Crimes of the future – Corpi devastati

Il nostro parere

Crimes of the future (2022) USA di David Cronenberg


Gli esseri umani stanno mutando e il dolore è quasi scomparso. In questo nuovo mondo, due artisti della performance hanno trasformato le operazioni in una forma d’arte di successo e redditizia.


Attraverso una sequenza scioccante che suona come una spiegazione obliqua del suo titolo, “Crimes of the Future” si apre con un crimine straziante che viene commesso durante un periodo anonimo nel futuro, negli angoli cupi di una casa quasi abbandonata. È un prologo che ci proietta nel mondo vasto e carnale che lo sceneggiatore/regista ha eretto: un ragazzino entra in un bagno sudicio e inizia a divorare avidamente un bidone della spazzatura. In un atto di disperazione, la madre uccide suo figlio, avendo appena assistito all’appetito inspiegabilmente disumano del ragazzo per la plastica.

Il film è stato concepito molti anni fa quando le preoccupazioni di Cronenberg per il corpo umano e i modi in cui la carne si interseca con i meccanismi e il progresso della tecnologia moderna – raccontato in ExistenZ, Crash, Videodrome, Inseparabili – ha preso piede nella sua filmografia. “Crimini del futuro” opera nell’universo composto dai torsi tagliati di “Videodrome”, le appendici ferite di “Crash” e l’erotismo deliziosamente malvagio che in qualche modo scorre attraverso tutto questo.

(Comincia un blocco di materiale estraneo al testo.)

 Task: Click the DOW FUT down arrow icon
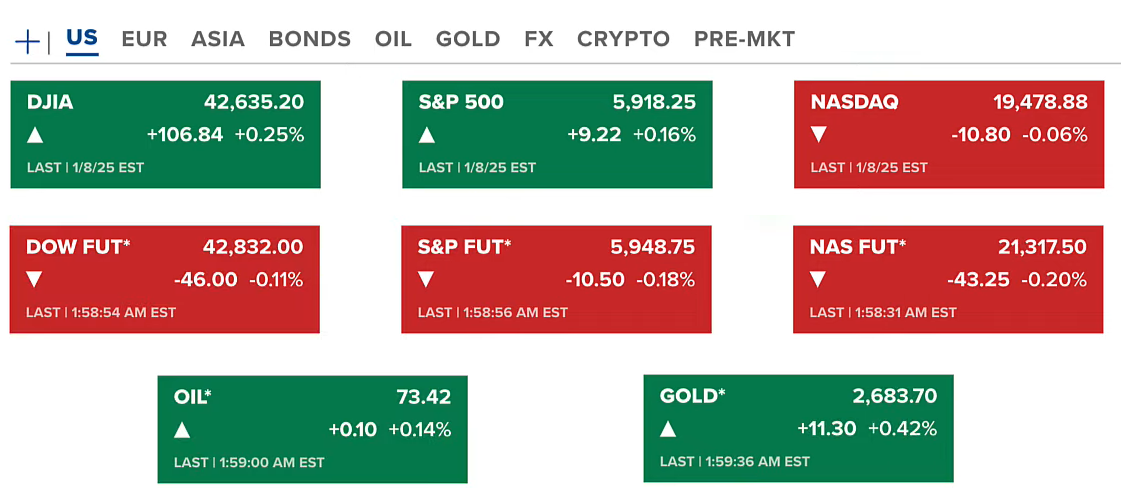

Tutti questi carnosi significanti grafici e psicologici sono anche il sangue e le viscere di “Crimini del futuro” narrate attraverso immagini che volutamente ricordano altri film del regista. Cronenberg mette in scena le pesanti ansie sulla mortalità e forse anche sull’inevitabile annientamento dell’umanità. Se non si sente dolore, se non esiste un sistema che ci avverta dei nostri limiti terminali, se organi sconosciuti (o tumori) spuntano regolarmente all’interno del nostro torso, avremo una possibilità di sopravvivere?

Forse tutto ciò che si può fare è imparare a convivere e manipolare l’ignoto, come ha fatto il ribelle performer Saul Tenser (un mistico Viggo Mortensen). Mentre confessa il suo disgusto per ciò che sta accadendo al suo stesso corpo, Saul, insieme a Caprice, un ex chirurgo traumatologico diventato suo partner creativo, trasforma l’intero processo degli interventi chirurgici in una performance artistica, forse per trovare un senso e una sicurezza per contrastare il paralizzante senso del vuoto. Più di una volta si sente parlare di questo processo come un modo per aprire il corpo a nuove possibilità. La tesi è più o meno così: se il dolore è arcaico, allora il corpo stesso può essere plasmato in arte. E cos’è tutto quel modellare, tutta quella modificazione operativa della pelle attraverso mani umane e macchine chirurgiche inventive, se non un nuovo tipo di rapporto anche sessuale.

In effetti, non è un caso che ci sia una qualità coitale in quasi tutto ciò che Cronenberg accarezza con la sensuale macchina da presa del direttore della fotografia Douglas Koch, portando alla luce un tipo di erotismo ultraterreno dall’ampio macchinario, dalla fisicità e dalle viscere grottescamente esposte del film.

Nel complesso, lo sforzo filosofico al centro del film è laborioso. La tragedia è la scomparsa degli ecosistemi ambientali, l’ultimo crimine commesso dall’umanità. Tuttavia, è a dir poco travolgente riflettere su queste domande in mezzo a una sfilata di strabilianti orrori per il corpo, dalle labbra e dagli occhi cuciti, alle orecchie che crescono da ogni centimetro del proprio corpo.